Partnering with patients, family can improve safety

Partnering with patients and family members can provide dramatic new insight into patient safety issues and directly reduce medical errors, according to the experience of Dana-Farber Cancer Institute in Boston. The hospital has used a formal Patient and Family Advisory Council (PFAC) for seven years and reports that it consistently reveals patient safety issues and solutions that might not have been raised by health care professionals.

Dana-Farber formed the PFAC when the hospital was merging its cancer center with that of Brigham and Women's Hospital, a merger that understandably made patients and family members nervous about continuity of care and patient safety. The PFAC started out as a way for them to voice their concerns and influence how the merger took place, and then it took on an important patient safety role, says Maureen Connor, RN, MPH, vice president for quality improvement and risk management at Dana-Farber.

"This partnership with patients and families can transform your organization in ways you can't even imagine," she says. "This is led by patients, not administrators at Dana-Farber. It is for patients and by patients."

There are at least 15 members of the PFAC at any time, and members serve terms of one to three years. Dana-Farber recently started a pediatric council also. The purpose of the councils is to include patients and family members in all discussions and decision making within the hospital that might affect them, Connor says. They are included in clinical oversight committees, care improvement teams, and education efforts for new employees and physicians in training. In addition, council members sit on the hospital's Joint Committee on Quality Improvement and Risk Management, a board-level committee comprising about 30 top executives.

The committee addresses sentinel events and other serious matters, with the council members invited to join in most discussions. That committee still holds executive sessions for some matters, so PFAC members are not privy to all discussions. PFAC members are sometimes included in root cause analyses. "We also involve council members in our search committees, and all candidates for executive level positions should expect to be interviewed by a patient," Connor says. "That comes as a shock to some candidates."

Much of the PFAC members' input takes the form of a different perspective that might never occur to health care professionals. For instance, Connor says one committee recently was trying to solve a problem in the hospital with a solution that meant longer wait times in the clinic. The health care professionals dismissed the longer wait as just an unfortunate by-product, but the PFAC member spoke up and said it was absolutely unacceptable to extend the already lengthy wait time.

"The plan was changed on just that one patient's input," Connor says. "It makes a difference to have that person in the meeting with a different view."

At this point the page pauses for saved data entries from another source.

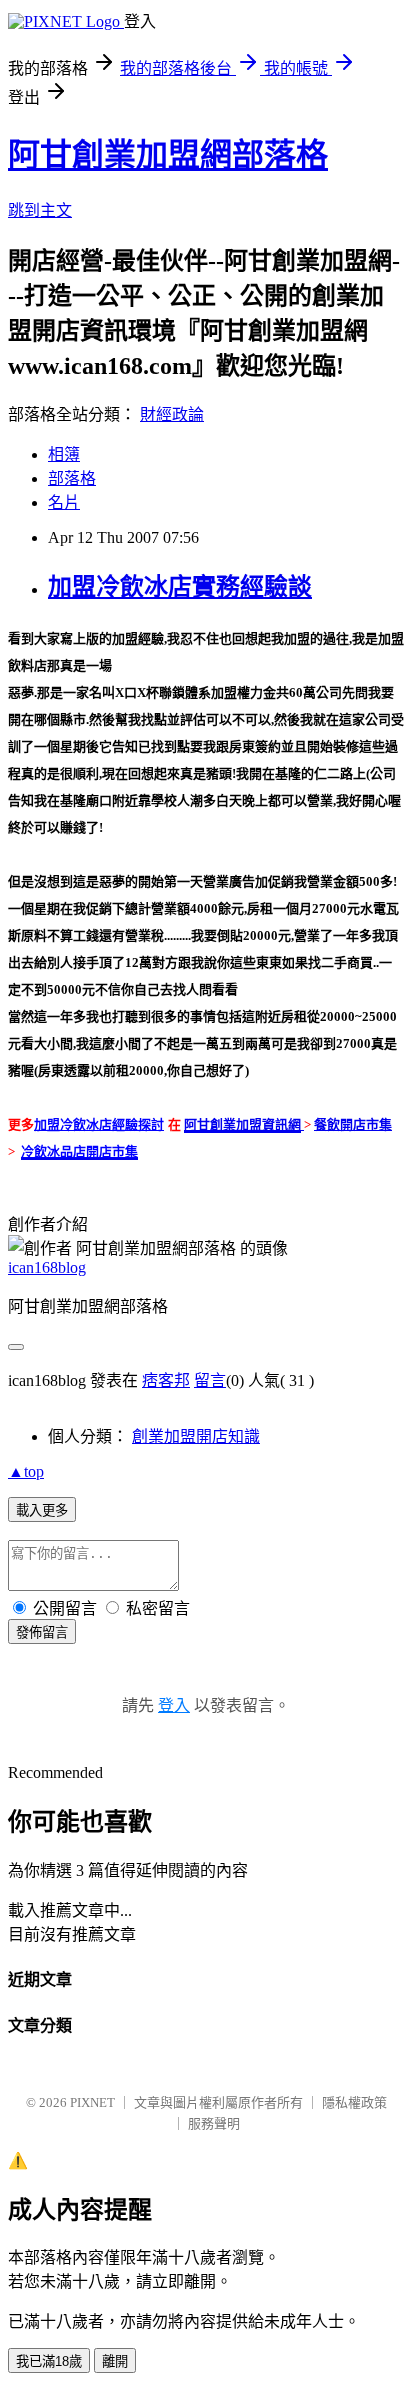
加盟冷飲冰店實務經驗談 (180, 587)
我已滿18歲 (49, 2361)
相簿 (64, 454)
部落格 (72, 478)
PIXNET (92, 2102)
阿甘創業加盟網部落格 (168, 155)
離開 (115, 2361)
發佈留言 (42, 1632)
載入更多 (42, 1510)
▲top (26, 1471)
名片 (64, 502)
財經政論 (172, 414)
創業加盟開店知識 (196, 1436)
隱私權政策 (354, 2102)
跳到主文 (40, 210)
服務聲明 (214, 2123)
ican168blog (47, 1267)
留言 (210, 1380)
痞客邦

The PFAC members' input affects quality of care, patient satisfaction, and patient safety, Connor says. These are some of the improvements stemming from PFAC input:

  • Medication safety pamphlets were improved with more thorough and clear information and distributed to patients and family.
  • Wait time has been reduced in some areas, with suggestions such as providing pagers to patients in some clinics so that they can be called just before the clinician is ready to see them.
  • Disclosure of medical errors was made a higher priority by hospital leaders. Hospital leaders were motivated, in part, by hearing from families and patients who explained how withholding information made the adverse event worse.
  • New signage was installed in elevator waiting areas explaining infection control procedures to patients and family.
  • A pediatric PFAC member participated in the planning and design efforts for a clinic renovation.
  • A separate eating area was established for pediatric patients, so that NPO patients did not have to see others eating the food brought in by parents and to lessen the risk of NPO patients getting to the food.
  • The emergency department developed a special "Crowd Risk" protocol for children with leukemia and others who should not be exposed to others with contagious illness. Under this program, parents are given a Crowd Risk placard that allows them to park in front of the emergency department and take the child directly to a private room to await treatment.

One of the PFAC efforts most directly affecting patient safety is the introduction of "patient safety rounds," in which staff and PFAC members personally inquire about potential safety issues on each unit.

PFAC members must be adults and are selected based on their willingness to participate in various hospital activities and their ability to communicate clearly. They go through a general orientation and must sign the same confidentiality statement as hospital staff. The council members also undergo training for compliance with the Health Insurance Portability and Accountability Act.

Mary-Dana Gershanoff is a former breast cancer patient at Dana-Farber and has been a member of the PFAC since 2001. She says the members take the effort quite seriously and are not shy about providing input to the health care professionals who are used to making decisions for the patients. In addition, she has helped Dana-Farber by interviewing patients during patient safety rounds and role-playing the patient when staff were preparing to do similar interviews.

"We've seen that patients are eager to tell their stories if they can see that we are sincere in wanting to improve patient safety and their overall experience," she says.